Educação em Braga? Quo Vadis…

Autor: Liliana Pereira
Vereadora do PS na Câmara Municipal de Braga

Pensar cidade e pensar Braga de futuro não pode ser dissociado de pensar Educação. Esta é talvez a área de governação que mais pode marcar o dia de amanhã.

Infelizmente, reunião de câmara após reunião de câmara, são identificadas queixas neste setor, queixas estas que vão desde o mau funcionamento das Atividades de Enriquecimento Curricular, até á falta de pessoal não docente. Ainda recentemente, numa reunião de executivo municipal, a Federação de Associações de Pais de Braga levantou uma série de questões, já do conhecimento da vereadora da tutela, mas que são constantemente proteladas.

Paralelamente a esta inércia na resolução dos problemas, assistimos a uma falta de visão e a uma falta de arrojo por parte de quem tutela a pasta da Educação. Não precisamos de ir muito atrás no tempo. Recordemos a recente revisão da Carta Educativa, está claramente evidenciado um decréscimo acentuado da população em todos os níveis de ensino até 2031, mas não há qualquer plano de reajustamento do mapa dos estabelecimentos educativos nem a apresentação de qualquer estratégia de combate a este declínio do número de alunos.

Também as Atividades de Enriquecimento Curricular, no modelo implementado pela atual maioria, têm sido alvo de grande contestação. O modelo de contratação de professores promove a instabilidade e rotatividade docente já que assenta numa retribuição monetária baixa e numa carga horária reduzida.

Recordemos também a constante falta de Assistentes Operacionais nas escolas do concelho. O atual presidente da autarquia continua a não querer assumir as responsabilidades decorrentes do processo de delegação de competências, permitindo que os rácios não sejam cumpridos e que o acompanhamento das crianças seja deficitário. Além disso, não podemos esquecer o concurso para a contratação dos 14 assistentes operacionais, concurso ferido de ilegalidades e que culminou com a exclusão injustificada de 38 candidatas.
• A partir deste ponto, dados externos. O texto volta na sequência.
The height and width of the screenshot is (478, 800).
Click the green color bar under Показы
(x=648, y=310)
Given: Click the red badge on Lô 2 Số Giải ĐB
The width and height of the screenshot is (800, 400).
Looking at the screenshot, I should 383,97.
Polémica recente, levantada pelos vereadores do Partido Socialista, diz respeito à cobrança complementar ao serviço de almoço no 1º Ciclo do Ensino Básico no concelho. O município entende que por este serviço ser uma obrigação legal, não pode ser cobrado qualquer valor adicional para além da refeição, posição contrariada pelas entidades parceiras e que levou já à denúncia do acordo, por parte do executivo da Junta de Freguesia de Merelim S. Pedro e Frossos, por insustentabilidade na prestação deste serviço.

Ora, se o período de almoço é mais que a refeição propriamente dita, este tal “acompanhamento” poderá ser enquadrado legalmente na Componente de Apoio, logo a ser responsabilidade do município e dos agrupamentos. A questão é tão pertinente que, em 2018, na celebração dos novos acordos relativos ao Programa de Generalização de Refeições ao 1º Ciclo, a Câmara de Braga entendeu atribuir mais 0,40€ por refeição à entidade responsável por este fornecimento, de forma a colmatar algum prejuízo inerente ao serviço.
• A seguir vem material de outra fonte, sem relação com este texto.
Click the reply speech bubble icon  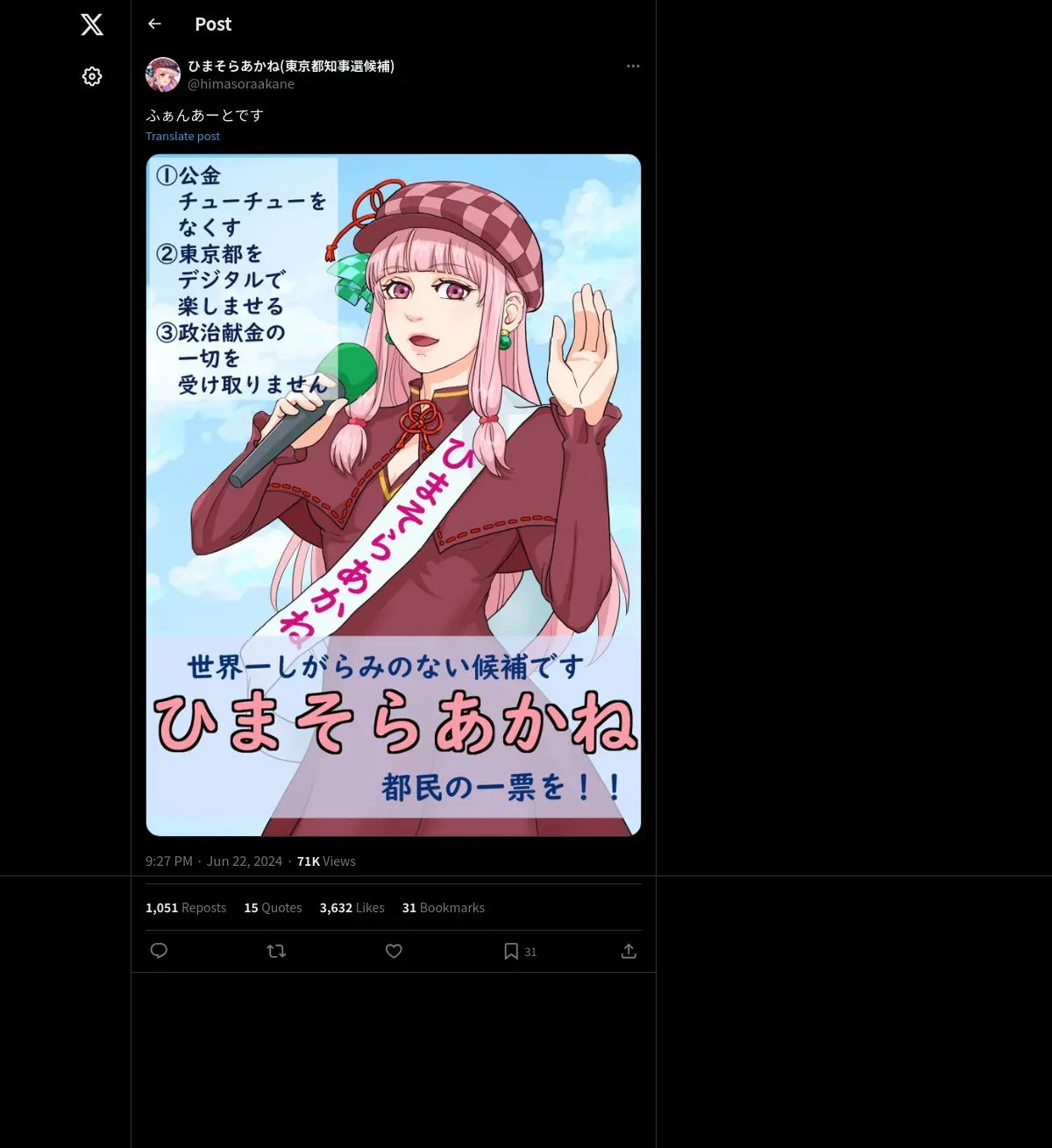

No sentido de resolver a situação criada e cuja urgência é reclamada por todos os intervenientes, os vereadores do Partido Socialista apresentaram uma proposta em sede de reunião de executivo municipal que, sem surpresa, foi rejeitada pela atual maioria! A justificação foi a do costume e que já não nos surpreende: está a ser desenvolvido um estudo no terreno para perceber a situação real em cada agrupamento.

Em termos de encargos para o município, tendo em conta os números da Carta Educativa em vigor, estamos a falar de um acréscimo à despesa total, por ano, de 600 mil euros. Se pensarmos que um mês poderia ser assegurado pelos 60 mil euros que o município, anualmente, destina para oferecer os livros aos alunos do 1º ciclo de ensino básico do privado, que quatro meses representam os gastos com a iluminação de Natal e que outros três meses poderiam ser assegurados com menos umas festas e com menos despesa nas várias agências de comunicação que estão ao serviço do município, não parece um grande esforço!

Trata-se, claramente, de prioridades e opções políticas invertidas.

A Educação em Braga está sem rumo e sem liderança. Temos uma vereadora que vai sendo esvaziada das suas competências, que não apresenta soluções e que não reclama por mais e melhor Educação em Braga.